Your objective:
Reproduce the records word for word, from the beginning through the line containing "point(69,402)", including that line.

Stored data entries
┌──

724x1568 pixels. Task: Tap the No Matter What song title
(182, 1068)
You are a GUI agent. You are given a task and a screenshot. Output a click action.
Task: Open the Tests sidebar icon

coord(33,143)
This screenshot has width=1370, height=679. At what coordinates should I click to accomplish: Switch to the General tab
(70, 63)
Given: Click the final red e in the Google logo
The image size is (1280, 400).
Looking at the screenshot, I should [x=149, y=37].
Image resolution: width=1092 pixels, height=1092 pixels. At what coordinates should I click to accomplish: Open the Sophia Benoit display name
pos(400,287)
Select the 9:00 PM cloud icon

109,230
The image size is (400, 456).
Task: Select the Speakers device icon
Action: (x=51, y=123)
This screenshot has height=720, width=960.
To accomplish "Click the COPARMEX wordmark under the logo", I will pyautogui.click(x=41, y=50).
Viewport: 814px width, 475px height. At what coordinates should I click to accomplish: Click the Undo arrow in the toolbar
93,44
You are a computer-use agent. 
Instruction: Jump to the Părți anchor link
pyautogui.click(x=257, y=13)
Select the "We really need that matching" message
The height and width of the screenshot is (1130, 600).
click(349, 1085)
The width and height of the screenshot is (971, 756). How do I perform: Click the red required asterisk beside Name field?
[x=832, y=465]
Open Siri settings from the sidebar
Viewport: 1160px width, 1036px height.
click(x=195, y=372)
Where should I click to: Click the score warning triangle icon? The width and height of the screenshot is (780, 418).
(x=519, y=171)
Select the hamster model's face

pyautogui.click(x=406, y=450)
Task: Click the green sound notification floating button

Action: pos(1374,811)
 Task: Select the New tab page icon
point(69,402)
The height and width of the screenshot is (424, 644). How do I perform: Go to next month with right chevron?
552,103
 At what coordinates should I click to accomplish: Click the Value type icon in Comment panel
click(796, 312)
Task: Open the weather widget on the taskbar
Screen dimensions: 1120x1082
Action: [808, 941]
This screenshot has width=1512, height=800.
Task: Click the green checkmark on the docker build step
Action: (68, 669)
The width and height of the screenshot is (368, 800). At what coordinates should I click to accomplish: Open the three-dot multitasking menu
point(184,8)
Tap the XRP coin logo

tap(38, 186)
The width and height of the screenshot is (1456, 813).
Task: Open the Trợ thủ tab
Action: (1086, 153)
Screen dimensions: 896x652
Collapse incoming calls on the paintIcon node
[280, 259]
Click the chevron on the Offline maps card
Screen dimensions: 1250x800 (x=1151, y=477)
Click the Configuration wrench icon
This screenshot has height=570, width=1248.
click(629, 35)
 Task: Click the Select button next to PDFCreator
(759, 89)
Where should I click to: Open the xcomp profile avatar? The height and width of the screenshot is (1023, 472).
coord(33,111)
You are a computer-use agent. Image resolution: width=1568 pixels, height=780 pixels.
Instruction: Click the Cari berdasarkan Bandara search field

└──

Exercise answer:
724x1568 pixels. Task: Tap the No Matter What song title
(182, 1068)
You are a GUI agent. You are given a task and a screenshot. Output a click action.
Task: Open the Tests sidebar icon

coord(33,143)
This screenshot has width=1370, height=679. At what coordinates should I click to accomplish: Switch to the General tab
(70, 63)
Given: Click the final red e in the Google logo
The image size is (1280, 400).
Looking at the screenshot, I should [x=149, y=37].
Image resolution: width=1092 pixels, height=1092 pixels. At what coordinates should I click to accomplish: Open the Sophia Benoit display name
pos(400,287)
Select the 9:00 PM cloud icon

109,230
The image size is (400, 456).
Task: Select the Speakers device icon
Action: (x=51, y=123)
This screenshot has height=720, width=960.
To accomplish "Click the COPARMEX wordmark under the logo", I will pyautogui.click(x=41, y=50).
Viewport: 814px width, 475px height. At what coordinates should I click to accomplish: Click the Undo arrow in the toolbar
93,44
You are a computer-use agent. 
Instruction: Jump to the Părți anchor link
pyautogui.click(x=257, y=13)
Select the "We really need that matching" message
The height and width of the screenshot is (1130, 600).
click(349, 1085)
The width and height of the screenshot is (971, 756). How do I perform: Click the red required asterisk beside Name field?
[x=832, y=465]
Open Siri settings from the sidebar
Viewport: 1160px width, 1036px height.
click(x=195, y=372)
Where should I click to: Click the score warning triangle icon? The width and height of the screenshot is (780, 418).
(x=519, y=171)
Select the hamster model's face

pyautogui.click(x=406, y=450)
Task: Click the green sound notification floating button

Action: pos(1374,811)
 Task: Select the New tab page icon
point(69,402)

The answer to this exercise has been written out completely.